Related: 8 New Power Technologies That Will Make Your Mind Strike While the world is embroiled in the Covid-19 pandemic, the long-term effects on oil demand remain uncertain. While some experts remain optimistic about the recovery of oil demand as a result of the improving economic situation in 2021, several prominent energy institutions anticipate a negative fall from the pandemic.

Bernstein Energy, Rystad Energy, and the Paris-based IEA expect an ‘oil peak’ to occur somewhere in 2030 as a result of structural changes in the economy and social pressures in most developed countries. Sales of EVs continue to reduce oil demand while wind and solar costs go down. Oil export countries should be encouraged to diversify. To stay relevant in the 21st century, these states have to take renewables seriously.

Race against the clock

Expert experts expect peak oil to occur in the next decade as a major challenge for the Middle East. OPEC, however, remains prestigious and demand is expected to continue to grow until 2040. This could be a bad omen for oil-rich countries in the Middle East as it reduces the proliferation crisis.

In addition to the risk of declining revenues, investment in wind and solar could reduce current heavily subsidized electricity bills. In addition, a large amount of oil is currently being used to generate electricity that can be extracted.

Saudi Arabia’s controversial de facto ruler, Crown Prince Bin Salman, has unveiled his ‘Saudi 2030’ development agenda. The IPO should be part of Saudi Aramco’s country’s ‘crown jewels’ having provided the necessary funds. The lack of interest of large institutional investors in the IPO is an indication that profit, in the long run, is uncertain.

Related: Worst Performance Energy Products in 2020

While Western societies are increasingly concerned about climate change and putting pressure on their governments, authoritarian development is not like authoritarian Arab countries. Beijing, too, has embarked on an ambitious energy transition path due to heavy pollution.

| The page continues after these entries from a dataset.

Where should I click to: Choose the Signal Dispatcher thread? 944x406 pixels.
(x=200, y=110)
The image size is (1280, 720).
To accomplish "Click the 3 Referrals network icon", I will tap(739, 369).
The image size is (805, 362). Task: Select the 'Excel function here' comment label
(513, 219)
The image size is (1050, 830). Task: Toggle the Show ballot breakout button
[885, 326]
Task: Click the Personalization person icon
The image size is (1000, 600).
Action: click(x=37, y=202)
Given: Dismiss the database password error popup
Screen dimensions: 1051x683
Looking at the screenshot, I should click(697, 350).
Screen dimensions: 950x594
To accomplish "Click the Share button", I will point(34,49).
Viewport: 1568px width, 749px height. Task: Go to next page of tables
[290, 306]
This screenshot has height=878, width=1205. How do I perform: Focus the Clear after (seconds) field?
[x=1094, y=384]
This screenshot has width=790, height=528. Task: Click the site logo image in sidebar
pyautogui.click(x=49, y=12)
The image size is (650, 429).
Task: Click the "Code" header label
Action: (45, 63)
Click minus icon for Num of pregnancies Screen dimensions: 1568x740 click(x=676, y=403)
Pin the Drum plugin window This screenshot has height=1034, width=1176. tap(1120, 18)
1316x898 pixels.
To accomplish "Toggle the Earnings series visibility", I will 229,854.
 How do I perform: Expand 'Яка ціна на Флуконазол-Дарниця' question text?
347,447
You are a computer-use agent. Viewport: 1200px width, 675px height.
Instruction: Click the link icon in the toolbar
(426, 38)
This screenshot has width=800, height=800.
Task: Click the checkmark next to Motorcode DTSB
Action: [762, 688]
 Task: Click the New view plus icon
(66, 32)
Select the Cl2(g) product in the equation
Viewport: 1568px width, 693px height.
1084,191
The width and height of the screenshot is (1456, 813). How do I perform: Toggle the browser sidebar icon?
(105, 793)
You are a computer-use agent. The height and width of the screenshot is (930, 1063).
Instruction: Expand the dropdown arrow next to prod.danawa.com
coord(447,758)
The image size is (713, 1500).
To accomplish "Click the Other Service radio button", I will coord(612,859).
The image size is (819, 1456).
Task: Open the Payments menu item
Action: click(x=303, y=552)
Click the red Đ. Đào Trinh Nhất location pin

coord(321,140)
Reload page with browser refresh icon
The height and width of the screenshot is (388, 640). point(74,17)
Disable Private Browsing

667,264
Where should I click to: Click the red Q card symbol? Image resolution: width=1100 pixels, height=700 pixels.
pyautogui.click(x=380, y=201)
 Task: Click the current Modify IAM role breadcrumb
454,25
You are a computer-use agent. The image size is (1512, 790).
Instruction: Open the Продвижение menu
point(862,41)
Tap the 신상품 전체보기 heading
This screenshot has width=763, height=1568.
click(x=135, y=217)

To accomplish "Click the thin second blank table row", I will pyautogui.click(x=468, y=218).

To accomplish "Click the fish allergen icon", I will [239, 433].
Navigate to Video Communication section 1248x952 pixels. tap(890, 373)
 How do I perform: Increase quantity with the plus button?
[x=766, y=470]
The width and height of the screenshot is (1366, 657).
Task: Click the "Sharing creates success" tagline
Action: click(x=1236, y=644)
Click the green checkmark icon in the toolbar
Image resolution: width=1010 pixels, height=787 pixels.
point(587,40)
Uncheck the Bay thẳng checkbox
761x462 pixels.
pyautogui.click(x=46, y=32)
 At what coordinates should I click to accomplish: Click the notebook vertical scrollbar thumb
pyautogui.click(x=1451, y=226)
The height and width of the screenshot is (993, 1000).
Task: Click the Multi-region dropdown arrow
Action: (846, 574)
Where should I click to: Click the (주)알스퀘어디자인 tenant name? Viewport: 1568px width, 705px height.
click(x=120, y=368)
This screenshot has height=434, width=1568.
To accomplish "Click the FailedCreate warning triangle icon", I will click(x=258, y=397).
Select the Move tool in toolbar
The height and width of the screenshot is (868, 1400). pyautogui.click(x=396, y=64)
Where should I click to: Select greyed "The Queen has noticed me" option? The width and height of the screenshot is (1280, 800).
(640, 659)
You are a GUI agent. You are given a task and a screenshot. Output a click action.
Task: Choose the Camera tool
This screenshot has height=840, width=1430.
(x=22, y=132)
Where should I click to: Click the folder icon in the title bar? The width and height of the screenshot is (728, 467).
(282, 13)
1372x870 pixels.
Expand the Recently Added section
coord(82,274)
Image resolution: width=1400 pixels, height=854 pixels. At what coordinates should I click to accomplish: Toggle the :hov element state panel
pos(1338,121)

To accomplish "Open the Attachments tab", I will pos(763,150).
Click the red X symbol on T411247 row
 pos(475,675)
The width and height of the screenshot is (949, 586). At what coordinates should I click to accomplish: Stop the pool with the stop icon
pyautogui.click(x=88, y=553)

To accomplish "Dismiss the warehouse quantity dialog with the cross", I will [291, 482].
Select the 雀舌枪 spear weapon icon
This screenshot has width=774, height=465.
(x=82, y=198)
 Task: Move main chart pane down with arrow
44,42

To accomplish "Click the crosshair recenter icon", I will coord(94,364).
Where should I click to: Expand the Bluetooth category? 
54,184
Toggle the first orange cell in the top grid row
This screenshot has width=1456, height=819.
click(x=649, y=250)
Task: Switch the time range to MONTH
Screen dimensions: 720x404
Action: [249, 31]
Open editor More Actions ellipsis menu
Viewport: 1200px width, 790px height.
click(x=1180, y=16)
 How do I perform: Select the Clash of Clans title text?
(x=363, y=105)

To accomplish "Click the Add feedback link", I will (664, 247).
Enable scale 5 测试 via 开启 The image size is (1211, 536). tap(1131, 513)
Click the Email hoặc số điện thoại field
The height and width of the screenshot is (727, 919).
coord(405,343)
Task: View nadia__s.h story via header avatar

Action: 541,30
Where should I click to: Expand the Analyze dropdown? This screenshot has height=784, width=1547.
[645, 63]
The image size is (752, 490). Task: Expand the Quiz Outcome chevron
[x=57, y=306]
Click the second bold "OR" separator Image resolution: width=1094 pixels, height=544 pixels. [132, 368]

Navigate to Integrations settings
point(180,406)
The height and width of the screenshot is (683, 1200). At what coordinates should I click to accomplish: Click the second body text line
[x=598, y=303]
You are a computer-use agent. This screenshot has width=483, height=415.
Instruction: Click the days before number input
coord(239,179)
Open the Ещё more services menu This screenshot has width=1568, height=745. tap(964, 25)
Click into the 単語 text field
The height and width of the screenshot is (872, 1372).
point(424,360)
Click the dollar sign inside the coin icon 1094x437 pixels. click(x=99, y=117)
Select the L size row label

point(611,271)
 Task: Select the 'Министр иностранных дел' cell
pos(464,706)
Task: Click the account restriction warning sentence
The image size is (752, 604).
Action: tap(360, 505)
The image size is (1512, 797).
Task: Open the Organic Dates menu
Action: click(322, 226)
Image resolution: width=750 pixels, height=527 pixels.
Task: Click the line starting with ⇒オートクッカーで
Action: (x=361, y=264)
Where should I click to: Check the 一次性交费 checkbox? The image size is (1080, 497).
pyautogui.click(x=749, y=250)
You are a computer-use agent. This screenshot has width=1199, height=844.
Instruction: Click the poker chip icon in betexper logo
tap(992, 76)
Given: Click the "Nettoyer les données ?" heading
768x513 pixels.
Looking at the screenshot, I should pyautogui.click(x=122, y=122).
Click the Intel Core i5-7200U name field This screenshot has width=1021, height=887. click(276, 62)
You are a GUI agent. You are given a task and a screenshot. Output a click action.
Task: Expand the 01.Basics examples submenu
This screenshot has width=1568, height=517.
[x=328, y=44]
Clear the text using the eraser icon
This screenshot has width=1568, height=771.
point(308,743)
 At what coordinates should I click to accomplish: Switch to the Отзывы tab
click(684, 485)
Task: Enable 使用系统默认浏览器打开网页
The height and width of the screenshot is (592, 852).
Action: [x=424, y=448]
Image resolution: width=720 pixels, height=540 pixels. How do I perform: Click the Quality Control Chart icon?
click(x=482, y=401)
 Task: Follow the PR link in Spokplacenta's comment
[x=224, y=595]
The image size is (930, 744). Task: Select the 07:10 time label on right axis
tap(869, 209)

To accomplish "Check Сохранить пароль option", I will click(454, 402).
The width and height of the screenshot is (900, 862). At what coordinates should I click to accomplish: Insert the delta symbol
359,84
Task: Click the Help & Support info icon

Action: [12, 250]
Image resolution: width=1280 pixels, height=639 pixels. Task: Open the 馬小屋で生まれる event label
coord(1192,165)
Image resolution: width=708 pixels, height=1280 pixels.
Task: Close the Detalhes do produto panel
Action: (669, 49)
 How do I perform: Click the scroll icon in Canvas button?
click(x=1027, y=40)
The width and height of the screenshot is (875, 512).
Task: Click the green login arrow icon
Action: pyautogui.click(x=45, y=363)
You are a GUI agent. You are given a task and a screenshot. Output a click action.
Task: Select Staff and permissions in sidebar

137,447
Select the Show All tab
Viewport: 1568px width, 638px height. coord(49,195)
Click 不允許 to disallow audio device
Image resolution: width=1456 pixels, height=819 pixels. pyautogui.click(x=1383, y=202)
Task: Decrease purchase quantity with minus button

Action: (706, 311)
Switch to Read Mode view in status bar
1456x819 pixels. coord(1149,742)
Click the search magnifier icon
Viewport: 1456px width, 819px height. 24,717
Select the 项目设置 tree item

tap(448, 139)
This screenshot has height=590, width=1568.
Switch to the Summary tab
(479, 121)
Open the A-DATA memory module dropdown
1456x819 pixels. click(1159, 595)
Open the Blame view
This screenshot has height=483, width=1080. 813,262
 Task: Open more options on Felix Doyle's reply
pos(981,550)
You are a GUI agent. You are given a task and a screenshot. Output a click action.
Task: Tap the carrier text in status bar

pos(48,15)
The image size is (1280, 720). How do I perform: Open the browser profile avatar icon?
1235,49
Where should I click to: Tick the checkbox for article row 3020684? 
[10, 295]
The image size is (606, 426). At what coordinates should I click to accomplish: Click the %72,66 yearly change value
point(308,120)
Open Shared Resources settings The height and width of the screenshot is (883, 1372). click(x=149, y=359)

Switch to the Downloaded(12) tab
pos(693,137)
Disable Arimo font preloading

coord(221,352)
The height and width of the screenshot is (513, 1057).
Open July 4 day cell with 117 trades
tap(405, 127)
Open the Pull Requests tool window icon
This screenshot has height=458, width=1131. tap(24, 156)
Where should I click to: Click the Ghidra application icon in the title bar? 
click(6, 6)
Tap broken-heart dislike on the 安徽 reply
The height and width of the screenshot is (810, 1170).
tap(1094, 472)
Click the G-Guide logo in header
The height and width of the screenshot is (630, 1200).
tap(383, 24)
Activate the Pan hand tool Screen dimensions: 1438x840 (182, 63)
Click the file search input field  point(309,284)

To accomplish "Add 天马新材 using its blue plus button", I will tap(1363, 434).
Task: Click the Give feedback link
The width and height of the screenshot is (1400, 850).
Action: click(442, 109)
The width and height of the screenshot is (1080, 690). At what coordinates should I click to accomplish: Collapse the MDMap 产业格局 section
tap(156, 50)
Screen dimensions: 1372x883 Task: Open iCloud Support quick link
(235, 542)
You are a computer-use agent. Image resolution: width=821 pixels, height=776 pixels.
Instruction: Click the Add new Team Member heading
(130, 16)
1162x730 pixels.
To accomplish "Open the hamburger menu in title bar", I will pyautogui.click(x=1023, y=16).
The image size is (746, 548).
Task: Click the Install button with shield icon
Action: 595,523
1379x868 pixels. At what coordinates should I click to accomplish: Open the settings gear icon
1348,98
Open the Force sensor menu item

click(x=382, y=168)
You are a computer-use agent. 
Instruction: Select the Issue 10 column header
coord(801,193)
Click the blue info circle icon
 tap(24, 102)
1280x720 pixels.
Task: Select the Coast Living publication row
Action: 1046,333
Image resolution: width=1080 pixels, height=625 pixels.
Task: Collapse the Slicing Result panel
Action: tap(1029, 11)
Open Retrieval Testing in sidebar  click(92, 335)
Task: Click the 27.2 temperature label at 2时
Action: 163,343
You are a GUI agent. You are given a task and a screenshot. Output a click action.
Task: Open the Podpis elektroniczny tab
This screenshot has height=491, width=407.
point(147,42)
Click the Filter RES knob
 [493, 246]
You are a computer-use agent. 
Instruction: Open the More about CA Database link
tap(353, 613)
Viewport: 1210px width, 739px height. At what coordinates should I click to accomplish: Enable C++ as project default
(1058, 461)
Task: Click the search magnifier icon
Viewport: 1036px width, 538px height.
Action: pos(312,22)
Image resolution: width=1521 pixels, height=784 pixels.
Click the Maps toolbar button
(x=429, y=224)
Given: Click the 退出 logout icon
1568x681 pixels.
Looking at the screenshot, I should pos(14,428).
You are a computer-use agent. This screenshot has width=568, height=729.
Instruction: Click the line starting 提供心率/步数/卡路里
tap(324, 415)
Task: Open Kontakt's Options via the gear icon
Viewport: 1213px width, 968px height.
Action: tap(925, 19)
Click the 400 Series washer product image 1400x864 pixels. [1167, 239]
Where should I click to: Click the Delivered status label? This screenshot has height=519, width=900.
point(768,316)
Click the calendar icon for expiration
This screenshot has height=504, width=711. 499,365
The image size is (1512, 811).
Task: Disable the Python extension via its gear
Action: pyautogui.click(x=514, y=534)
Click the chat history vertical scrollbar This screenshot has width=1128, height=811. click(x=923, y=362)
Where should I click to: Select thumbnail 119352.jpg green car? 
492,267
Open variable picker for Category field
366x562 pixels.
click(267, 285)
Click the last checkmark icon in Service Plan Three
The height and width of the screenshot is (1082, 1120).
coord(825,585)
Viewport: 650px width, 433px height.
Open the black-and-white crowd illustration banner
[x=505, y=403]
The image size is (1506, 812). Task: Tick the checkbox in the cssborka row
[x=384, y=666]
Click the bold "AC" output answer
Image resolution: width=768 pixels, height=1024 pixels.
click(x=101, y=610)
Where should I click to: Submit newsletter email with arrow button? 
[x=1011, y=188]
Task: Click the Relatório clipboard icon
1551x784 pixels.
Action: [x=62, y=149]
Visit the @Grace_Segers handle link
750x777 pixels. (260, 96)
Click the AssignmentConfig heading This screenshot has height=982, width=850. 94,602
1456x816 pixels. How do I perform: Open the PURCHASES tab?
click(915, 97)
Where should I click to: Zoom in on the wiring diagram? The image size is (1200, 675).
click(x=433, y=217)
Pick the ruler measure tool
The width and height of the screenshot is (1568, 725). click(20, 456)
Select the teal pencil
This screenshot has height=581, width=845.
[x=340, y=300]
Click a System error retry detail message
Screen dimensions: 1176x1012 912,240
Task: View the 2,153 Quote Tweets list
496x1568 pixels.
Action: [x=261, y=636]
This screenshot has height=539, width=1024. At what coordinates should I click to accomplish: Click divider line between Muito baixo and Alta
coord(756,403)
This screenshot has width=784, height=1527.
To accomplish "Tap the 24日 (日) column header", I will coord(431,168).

The remarkable geographical potential of the Middle East has the potential to power the region’s next energy revolution. Several countries have already been mentioned several major projects. The UAE has announced plans to begin construction of several major solar parks in 2021, which together with the Barakah Nuclear Power Plant could provide half of the country’s electricity by the middle of the century.

Saudi Arabia has big plans, too. Work has already begun on a 400 MW wind farm on the northwest shores of the country. Despite its small size, it will provide the necessary knowledge for future projects. Exports of clean hydrogen could become an important export product in the future due to the low production costs in the Middle East. Saudi Arabia expects the largest hydrogen plant in the world in his new future city called Neom.

Despite the main announcements, a healthy dose of complaint should be applied when looking at the real intentions of these countries. According to the IEA, renewables accounted for only 26 percent of total power capacity expansion in the Middle East in 2019. This makes it one of the worst performing regions. In most parts of the world, this number is almost three times higher. There is still a lot of work to be done.